Was supposed to see this on Thursday night, but we missed the train and the chance to see the performance I was ticketed to see. But there was a single ticket available for tonight's performance and it was an interesting telling of an old, old story. In that respect, it falls right into the wheelhouse of this sabbatical.
The face of Helen of Troy launched a thousand ships, but ships can only launch if there is wind. Agamemnon, his brother Menelaus (whose honor is made synonymous with Greek honor in making war on Troy for Helen's abduction/escape), and Ulysses agree that a sacrifice is required to summon the wind. The sacrifice is Agamemnon's daughter, Iphigenia. As the story begins on stage, the chorus speaks of it as a story remembered, a story that is told with anger because of how it ends. It always ends badly. But as the characters enter they occasionally challenge the chorus' remembered tale. Menelaus refuses to cry as the chorus suggests. Clytemnestra won't fall to her knees. More significantly, Agamemnon attempts to abort the sacrifice altogether. But as his wife Clytemnestra arrives with their daughter, events take on an inevitability, even as the characters struggle to find a way out.
Is sacrifice ever justified? Can it be made right to legitimize a questionable war over a questionable woman?

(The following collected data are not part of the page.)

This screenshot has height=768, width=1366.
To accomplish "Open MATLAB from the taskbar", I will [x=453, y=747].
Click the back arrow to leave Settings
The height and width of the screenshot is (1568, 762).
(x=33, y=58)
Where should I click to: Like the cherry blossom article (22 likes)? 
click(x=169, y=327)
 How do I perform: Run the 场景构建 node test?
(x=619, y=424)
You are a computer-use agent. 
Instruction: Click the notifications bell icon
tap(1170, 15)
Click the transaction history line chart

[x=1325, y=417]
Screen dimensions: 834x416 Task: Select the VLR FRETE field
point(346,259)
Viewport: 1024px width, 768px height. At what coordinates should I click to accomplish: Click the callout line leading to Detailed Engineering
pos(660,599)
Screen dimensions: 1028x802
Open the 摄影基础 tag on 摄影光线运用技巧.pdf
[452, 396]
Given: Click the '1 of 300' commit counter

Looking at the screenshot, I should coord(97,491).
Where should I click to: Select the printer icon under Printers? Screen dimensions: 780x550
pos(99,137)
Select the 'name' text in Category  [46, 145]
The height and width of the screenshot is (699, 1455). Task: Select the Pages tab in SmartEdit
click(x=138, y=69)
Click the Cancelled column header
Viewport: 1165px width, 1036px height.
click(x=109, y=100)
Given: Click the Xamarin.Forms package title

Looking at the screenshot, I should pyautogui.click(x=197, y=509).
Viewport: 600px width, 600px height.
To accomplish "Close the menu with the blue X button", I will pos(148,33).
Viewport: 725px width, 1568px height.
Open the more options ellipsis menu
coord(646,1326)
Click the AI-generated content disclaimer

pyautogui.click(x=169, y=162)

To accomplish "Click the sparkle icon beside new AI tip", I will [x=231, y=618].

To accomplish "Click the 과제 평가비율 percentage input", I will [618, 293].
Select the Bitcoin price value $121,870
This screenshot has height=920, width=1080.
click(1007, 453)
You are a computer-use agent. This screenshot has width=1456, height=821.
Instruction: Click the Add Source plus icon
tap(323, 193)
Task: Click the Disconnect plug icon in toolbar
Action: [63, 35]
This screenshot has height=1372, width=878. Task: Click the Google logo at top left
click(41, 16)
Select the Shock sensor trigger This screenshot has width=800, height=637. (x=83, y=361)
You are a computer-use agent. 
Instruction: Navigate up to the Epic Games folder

The story of the sacrifice of Isaac pre-dates the plays by Euripides that tell the story of Iphigenia, but both are saved from death by the substitution of an animal in their stead. At the end of the play Clytemnestra asks, "if my daughter is saved, where is she?" She then raises the question, are the stories we tell of divine intervention just tales meant to make us feel better about what really happened? That is the question, isn't it? Are all of our stories about divinity simply a poorly disguised wish projection? Or do they point to something deeper in the human condition that cannot be named any other way?